Now, let's talk about the rest of us - the ones who still feel there's something missing, there's something to improve, there's something more to do and work on so that we feel truly accomplished and happy at the same time.
That journey towards true happiness in our personal as well as our professional lives starts with our definition of success, or the way society as a whole pictures what success should look like. And for the past decades that picture has unfortunately been rather distorted.
This is one of the messages of Arianna Huffington's, founder and president of the Huffington Post and best-selling author, new book "Thrive: The Third Metric to Redefining Success and Creating a Life of Well-Being, Wisdom, and Wonder".
The way the book is written is extremely personal, filled with Arianna's many eye-opening experiences and lessons learned, backed up by multiple worthwhile examples and research findings as well as extraordinary real-life moments.
Arianna has a way with words and manages to guide you through the book with masterful storytelling and narrative, speaking of a new way, a healthier way of defining and measuring success and learning how to thrive.
In today's world of male domination at the corporate side, success is defined by two single metrics - money and power.

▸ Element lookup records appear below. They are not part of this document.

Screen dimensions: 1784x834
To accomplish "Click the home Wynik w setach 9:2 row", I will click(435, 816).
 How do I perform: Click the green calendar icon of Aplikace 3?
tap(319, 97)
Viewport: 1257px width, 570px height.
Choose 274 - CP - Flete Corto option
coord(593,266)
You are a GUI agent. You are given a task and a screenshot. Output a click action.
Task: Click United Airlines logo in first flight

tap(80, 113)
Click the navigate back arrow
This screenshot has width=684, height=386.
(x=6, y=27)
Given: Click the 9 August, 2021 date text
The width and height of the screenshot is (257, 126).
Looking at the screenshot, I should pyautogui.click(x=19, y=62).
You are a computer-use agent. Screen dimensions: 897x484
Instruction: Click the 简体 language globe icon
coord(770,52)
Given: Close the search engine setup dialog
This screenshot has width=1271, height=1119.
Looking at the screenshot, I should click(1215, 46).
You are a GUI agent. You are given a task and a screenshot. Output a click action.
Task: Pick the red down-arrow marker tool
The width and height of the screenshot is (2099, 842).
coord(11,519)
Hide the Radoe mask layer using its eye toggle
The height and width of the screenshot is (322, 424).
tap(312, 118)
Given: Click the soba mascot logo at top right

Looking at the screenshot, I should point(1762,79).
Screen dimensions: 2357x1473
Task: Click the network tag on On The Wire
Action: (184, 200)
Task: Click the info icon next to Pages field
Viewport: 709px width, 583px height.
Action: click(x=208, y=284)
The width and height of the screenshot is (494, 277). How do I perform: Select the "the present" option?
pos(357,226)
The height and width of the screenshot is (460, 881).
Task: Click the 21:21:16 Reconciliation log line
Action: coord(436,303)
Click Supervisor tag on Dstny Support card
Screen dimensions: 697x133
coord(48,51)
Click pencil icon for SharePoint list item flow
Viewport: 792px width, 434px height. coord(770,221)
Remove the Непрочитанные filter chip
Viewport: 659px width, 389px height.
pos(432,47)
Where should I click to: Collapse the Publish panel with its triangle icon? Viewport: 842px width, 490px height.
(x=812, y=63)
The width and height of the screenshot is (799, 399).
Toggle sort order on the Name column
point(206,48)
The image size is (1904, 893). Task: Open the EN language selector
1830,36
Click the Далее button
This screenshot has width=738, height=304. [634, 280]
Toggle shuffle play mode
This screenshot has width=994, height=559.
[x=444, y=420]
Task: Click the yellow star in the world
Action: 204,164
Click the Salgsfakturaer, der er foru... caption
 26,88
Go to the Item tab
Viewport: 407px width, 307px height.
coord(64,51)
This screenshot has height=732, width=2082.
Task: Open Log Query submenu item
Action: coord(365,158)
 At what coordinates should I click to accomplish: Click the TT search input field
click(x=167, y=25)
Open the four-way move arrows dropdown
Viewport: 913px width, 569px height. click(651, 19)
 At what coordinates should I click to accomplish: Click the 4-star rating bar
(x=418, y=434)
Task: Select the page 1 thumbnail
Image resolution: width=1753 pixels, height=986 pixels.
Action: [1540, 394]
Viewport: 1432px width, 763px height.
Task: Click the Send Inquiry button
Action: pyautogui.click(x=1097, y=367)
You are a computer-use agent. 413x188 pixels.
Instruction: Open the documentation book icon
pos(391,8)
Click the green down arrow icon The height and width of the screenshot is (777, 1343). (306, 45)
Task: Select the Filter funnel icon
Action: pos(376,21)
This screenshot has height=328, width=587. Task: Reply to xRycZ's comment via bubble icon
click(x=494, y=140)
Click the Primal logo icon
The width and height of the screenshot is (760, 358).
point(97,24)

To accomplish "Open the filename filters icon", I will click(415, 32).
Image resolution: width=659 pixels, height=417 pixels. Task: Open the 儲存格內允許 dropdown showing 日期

The very problem behind that definition is that it leads to burnout - yes, that simple, burnout. We live in a culture of overwork and burnout. We are overstressed, overactive, overburnedout (I just made up a new word). I'm sure you agree with me and Arianna that this is unsustainable and needs to change because being successful at work doesn't necessarily mean that we are successful in life. And this is why we need a third metric for success.
That Third Metric according to Arianna consists of four pillars: well-being, wisdom, wonder and giving.
The first key element of the Third Metric, well-being, basically says that taking care of ourselves should be just as important as our career goals - I would say even more important, because without being well (emotionally and physically) we won't be capable of achieving these professional aims.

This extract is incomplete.